Excerpt to read ->
Recently, one of my colleagues took a trip to Florida. He went to see family, in a long-awaited visit that he had previously only managed to make once during the pandemic, driving the whole way from New York while “peeing behind dumpsters.” Now that everyone was fully vaccinated, it seemed totally reasonable to fly there and to have everyone gather, unmasked, together. It was a relief and a joy. They even went to a hockey game indoors with thousands of people.
When my colleague got home, he started to feel like he had a cold. He didn’t think much of it—until he got a call from one of his family members in Florida who had tested positive for COVID-19. Eventually, all the adults who gathered on that trip got sick, including my colleague’s mother-in-law and father-in-law. My colleague’s wife also tested positive; he didn’t, but given his symptoms, including loss of smell, it seemed like a probable COVID case.
As I spoke to my colleague about it, he was still sifting through exactly what he was feeling. He’d forgotten how miserable being sick is, for one thing, and his case—a “mild one” by medical definitions—knocked him out for about a day and a half. He, his wife, and his father-in-law still had a lingering cough, and he was worried about long-term effects, particularly because his father-in-law is undergoing treatment for a serious health issue.

What is required -> Continue the account of the family trip to Florida and the illness that followed, picking up after its last sentence. The items that follow are not needed for anything here.

Extracted material ->
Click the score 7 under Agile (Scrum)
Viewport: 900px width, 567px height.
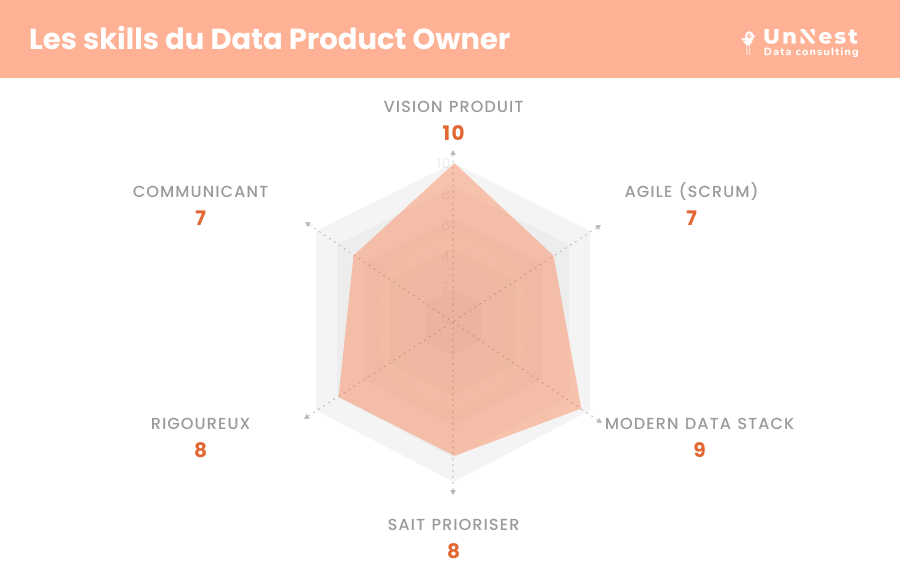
* * *
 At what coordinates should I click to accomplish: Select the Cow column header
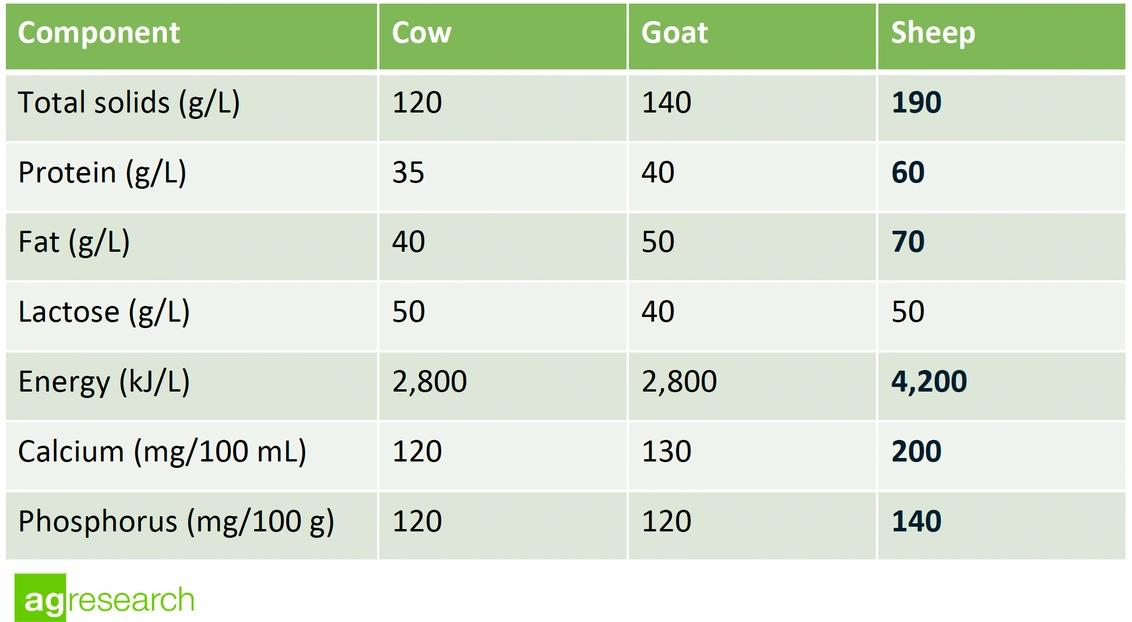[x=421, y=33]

Response below ->
Mostly, he felt frustrated. He’s a journalist—he’s pretty tuned in to the news. He knew breakthrough cases were possible, but he had seen many assurances that they were extremely rare and not that big of a deal. “I feel like I had very inaccurate information,” he told me, “and I would have made my decisions in a very different light if I knew what I know now.” He would have worn a mask at the hockey game, for example—even though no one was wearing a mask at the hockey game, and the Centers for Disease Control and Prevention said it’s fine for vaccinated people not to wear masks inside.
He acknowledged it might be possible that he and his family just got really unlucky—and maybe a year from now, as long as everyone recovers fully, he’ll be able to look back on this and say “OK, well, the vaccines still did their job.” But right now, he feels worried—worried that breakthrough cases are more common than we think, that vaccinated people will get sicker than they think, that fears about the delta variant are not overblown, and that it might still get worse. Mostly, he’s worried that vaccinated people are not quite as in the clear as many of us seem to think we are.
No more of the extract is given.